• Required action: Output the records that follow, keeping every line exactly as it is.

═════ Information given

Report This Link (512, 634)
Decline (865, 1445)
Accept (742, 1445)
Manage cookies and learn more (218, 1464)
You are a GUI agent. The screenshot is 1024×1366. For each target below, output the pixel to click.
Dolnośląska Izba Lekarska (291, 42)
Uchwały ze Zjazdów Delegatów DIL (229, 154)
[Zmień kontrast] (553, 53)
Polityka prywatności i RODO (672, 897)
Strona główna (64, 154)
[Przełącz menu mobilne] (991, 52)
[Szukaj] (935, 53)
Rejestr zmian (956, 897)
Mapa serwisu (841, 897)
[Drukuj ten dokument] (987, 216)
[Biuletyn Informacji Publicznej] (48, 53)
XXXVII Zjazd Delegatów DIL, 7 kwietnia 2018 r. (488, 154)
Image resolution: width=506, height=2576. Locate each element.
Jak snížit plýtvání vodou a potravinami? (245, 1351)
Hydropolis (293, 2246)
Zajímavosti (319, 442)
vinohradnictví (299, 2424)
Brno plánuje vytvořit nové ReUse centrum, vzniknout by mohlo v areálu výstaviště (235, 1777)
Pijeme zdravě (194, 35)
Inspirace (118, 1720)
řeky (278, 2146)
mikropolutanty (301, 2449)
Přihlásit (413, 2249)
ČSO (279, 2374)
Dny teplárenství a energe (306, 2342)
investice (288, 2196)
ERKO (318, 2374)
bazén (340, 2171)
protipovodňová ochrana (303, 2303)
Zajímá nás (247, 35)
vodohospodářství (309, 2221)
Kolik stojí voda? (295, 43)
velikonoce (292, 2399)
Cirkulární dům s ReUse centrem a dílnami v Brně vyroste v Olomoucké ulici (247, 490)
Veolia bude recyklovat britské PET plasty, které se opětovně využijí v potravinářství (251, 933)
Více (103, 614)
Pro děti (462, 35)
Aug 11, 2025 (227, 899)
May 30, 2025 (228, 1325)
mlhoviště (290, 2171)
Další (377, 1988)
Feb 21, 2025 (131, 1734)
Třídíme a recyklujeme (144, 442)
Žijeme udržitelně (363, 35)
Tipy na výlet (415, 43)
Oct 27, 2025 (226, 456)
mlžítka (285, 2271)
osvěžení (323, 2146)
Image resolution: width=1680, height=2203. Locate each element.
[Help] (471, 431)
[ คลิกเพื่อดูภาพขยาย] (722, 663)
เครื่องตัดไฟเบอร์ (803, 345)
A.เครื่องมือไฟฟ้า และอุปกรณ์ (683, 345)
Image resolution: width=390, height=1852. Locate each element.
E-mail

══════════

• Written response:
Report This Link (512, 634)
Decline (865, 1445)
Accept (742, 1445)
Manage cookies and learn more (218, 1464)
You are a GUI agent. The screenshot is 1024×1366. For each target below, output the pixel to click.
Dolnośląska Izba Lekarska (291, 42)
Uchwały ze Zjazdów Delegatów DIL (229, 154)
[Zmień kontrast] (553, 53)
Polityka prywatności i RODO (672, 897)
Strona główna (64, 154)
[Przełącz menu mobilne] (991, 52)
[Szukaj] (935, 53)
Rejestr zmian (956, 897)
Mapa serwisu (841, 897)
[Drukuj ten dokument] (987, 216)
[Biuletyn Informacji Publicznej] (48, 53)
XXXVII Zjazd Delegatów DIL, 7 kwietnia 2018 r. (488, 154)
Image resolution: width=506, height=2576. Locate each element.
Jak snížit plýtvání vodou a potravinami? (245, 1351)
Hydropolis (293, 2246)
Zajímavosti (319, 442)
vinohradnictví (299, 2424)
Brno plánuje vytvořit nové ReUse centrum, vzniknout by mohlo v areálu výstaviště (235, 1777)
Pijeme zdravě (194, 35)
Inspirace (118, 1720)
řeky (278, 2146)
mikropolutanty (301, 2449)
Přihlásit (413, 2249)
ČSO (279, 2374)
Dny teplárenství a energe (306, 2342)
investice (288, 2196)
ERKO (318, 2374)
bazén (340, 2171)
protipovodňová ochrana (303, 2303)
Zajímá nás (247, 35)
vodohospodářství (309, 2221)
Kolik stojí voda? (295, 43)
velikonoce (292, 2399)
Cirkulární dům s ReUse centrem a dílnami v Brně vyroste v Olomoucké ulici (247, 490)
Veolia bude recyklovat britské PET plasty, které se opětovně využijí v potravinářství (251, 933)
Více (103, 614)
Pro děti (462, 35)
Aug 11, 2025 (227, 899)
May 30, 2025 (228, 1325)
mlhoviště (290, 2171)
Další (377, 1988)
Feb 21, 2025 (131, 1734)
Třídíme a recyklujeme (144, 442)
Žijeme udržitelně (363, 35)
Tipy na výlet (415, 43)
Oct 27, 2025 (226, 456)
mlžítka (285, 2271)
osvěžení (323, 2146)
Image resolution: width=1680, height=2203. Locate each element.
[Help] (471, 431)
[ คลิกเพื่อดูภาพขยาย] (722, 663)
เครื่องตัดไฟเบอร์ (803, 345)
A.เครื่องมือไฟฟ้า และอุปกรณ์ (683, 345)
Image resolution: width=390, height=1852. Locate each element.
E-mail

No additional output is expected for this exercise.